SUPPLIED ENTRIES
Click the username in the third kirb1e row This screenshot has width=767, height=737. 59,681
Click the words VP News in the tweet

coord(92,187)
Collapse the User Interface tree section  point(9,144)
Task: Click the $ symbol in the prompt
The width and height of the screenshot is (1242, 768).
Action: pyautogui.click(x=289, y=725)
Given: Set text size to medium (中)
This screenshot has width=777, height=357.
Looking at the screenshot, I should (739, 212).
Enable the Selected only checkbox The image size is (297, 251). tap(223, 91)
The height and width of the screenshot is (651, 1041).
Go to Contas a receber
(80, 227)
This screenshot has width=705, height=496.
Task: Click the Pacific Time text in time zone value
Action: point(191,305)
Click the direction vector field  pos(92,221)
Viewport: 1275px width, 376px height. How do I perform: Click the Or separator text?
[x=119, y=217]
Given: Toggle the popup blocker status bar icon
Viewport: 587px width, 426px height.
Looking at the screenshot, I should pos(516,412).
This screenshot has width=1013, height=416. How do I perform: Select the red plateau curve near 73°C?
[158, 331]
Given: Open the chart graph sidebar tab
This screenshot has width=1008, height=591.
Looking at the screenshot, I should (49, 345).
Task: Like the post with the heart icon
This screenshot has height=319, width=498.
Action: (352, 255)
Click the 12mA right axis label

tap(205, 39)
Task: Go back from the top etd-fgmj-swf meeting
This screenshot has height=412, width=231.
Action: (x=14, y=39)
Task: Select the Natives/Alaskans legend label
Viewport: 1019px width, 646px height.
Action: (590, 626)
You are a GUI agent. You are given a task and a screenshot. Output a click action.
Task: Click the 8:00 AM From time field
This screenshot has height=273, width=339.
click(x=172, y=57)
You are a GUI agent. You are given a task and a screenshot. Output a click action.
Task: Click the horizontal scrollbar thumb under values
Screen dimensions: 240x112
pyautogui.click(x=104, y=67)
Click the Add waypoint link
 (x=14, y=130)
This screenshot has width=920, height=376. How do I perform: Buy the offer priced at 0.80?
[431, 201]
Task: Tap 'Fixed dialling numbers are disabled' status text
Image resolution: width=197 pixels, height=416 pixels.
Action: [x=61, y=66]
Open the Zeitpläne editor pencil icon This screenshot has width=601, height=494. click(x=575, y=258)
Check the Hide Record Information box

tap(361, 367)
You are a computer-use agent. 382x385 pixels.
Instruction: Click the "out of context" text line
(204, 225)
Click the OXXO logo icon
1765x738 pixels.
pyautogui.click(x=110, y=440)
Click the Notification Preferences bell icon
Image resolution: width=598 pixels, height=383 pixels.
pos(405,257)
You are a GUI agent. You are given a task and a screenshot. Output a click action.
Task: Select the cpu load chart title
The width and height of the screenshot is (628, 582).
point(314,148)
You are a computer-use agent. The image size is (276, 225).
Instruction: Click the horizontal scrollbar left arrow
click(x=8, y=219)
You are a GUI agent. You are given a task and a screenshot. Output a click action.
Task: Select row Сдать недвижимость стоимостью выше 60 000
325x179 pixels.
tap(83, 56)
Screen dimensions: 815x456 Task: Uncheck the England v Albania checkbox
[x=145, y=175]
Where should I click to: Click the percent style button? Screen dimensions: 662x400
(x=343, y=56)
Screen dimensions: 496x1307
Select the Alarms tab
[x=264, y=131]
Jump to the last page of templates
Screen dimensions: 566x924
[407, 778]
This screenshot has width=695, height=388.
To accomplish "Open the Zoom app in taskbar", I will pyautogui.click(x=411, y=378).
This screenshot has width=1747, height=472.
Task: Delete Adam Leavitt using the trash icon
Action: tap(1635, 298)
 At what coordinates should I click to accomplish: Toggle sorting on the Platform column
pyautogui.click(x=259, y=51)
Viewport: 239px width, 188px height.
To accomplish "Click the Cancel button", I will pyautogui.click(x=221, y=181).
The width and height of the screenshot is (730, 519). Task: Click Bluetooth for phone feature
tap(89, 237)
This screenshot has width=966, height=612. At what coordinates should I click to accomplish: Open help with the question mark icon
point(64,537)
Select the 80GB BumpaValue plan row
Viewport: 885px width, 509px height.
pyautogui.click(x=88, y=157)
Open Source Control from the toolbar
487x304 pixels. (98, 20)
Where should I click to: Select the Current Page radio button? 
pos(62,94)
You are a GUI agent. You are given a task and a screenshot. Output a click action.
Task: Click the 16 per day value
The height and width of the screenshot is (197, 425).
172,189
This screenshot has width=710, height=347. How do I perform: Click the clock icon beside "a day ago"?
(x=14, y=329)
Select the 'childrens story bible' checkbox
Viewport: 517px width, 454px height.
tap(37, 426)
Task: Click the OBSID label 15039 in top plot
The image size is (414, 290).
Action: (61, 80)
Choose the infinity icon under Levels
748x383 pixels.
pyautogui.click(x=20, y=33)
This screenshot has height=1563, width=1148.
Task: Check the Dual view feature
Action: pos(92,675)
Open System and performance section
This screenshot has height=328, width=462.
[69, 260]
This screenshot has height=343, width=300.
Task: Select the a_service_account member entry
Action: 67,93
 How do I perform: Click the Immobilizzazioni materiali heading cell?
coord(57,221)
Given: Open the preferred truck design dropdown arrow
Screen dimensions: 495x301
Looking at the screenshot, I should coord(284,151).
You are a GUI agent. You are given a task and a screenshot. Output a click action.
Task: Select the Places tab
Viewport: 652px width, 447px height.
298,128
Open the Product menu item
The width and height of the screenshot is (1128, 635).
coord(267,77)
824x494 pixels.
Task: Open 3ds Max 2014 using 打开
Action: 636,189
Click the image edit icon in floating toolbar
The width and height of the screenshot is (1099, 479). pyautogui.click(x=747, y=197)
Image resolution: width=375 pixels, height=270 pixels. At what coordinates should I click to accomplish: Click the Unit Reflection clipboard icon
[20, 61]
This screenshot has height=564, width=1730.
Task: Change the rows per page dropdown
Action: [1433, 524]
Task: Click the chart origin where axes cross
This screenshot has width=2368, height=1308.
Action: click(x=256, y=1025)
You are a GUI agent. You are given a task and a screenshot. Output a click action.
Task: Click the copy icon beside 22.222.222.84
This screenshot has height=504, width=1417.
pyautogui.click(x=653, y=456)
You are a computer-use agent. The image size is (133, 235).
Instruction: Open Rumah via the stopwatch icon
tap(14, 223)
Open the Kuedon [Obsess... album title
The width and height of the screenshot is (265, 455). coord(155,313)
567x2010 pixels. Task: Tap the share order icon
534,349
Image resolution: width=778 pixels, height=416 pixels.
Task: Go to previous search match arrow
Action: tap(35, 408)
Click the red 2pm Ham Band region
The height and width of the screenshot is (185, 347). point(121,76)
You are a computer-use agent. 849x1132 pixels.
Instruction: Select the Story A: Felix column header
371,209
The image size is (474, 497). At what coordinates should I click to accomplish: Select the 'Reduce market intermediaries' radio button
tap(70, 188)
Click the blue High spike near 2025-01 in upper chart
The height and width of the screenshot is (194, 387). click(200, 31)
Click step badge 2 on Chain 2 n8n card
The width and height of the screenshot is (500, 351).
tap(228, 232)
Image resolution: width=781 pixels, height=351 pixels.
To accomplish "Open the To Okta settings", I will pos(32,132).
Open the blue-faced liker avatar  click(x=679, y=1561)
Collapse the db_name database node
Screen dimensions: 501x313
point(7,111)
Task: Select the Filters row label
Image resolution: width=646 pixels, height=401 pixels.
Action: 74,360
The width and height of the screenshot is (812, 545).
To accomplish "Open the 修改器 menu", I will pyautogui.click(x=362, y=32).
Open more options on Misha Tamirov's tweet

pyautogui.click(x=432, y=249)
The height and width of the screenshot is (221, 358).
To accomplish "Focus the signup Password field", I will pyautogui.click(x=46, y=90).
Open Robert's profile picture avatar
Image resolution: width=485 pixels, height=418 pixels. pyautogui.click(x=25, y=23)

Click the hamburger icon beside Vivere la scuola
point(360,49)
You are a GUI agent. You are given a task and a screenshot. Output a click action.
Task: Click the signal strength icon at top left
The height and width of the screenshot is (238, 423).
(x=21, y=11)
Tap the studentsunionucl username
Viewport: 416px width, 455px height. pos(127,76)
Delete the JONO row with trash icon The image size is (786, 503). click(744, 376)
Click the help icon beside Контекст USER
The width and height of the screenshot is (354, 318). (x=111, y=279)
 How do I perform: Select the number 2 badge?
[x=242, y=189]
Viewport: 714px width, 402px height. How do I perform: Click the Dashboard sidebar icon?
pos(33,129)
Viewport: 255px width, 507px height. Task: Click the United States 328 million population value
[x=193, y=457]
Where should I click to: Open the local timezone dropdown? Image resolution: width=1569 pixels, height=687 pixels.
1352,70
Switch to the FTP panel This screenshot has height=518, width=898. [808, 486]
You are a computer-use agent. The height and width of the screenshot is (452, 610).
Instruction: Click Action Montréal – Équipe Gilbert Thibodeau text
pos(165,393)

DIRECTIONS FOR THIS TASK
Only lines holding the word "status" are wanted; list them all from the material.

WRITTEN RESPONSE
Given: Toggle the popup blocker status bar icon
Task: Tap 'Fixed dialling numbers are disabled' status text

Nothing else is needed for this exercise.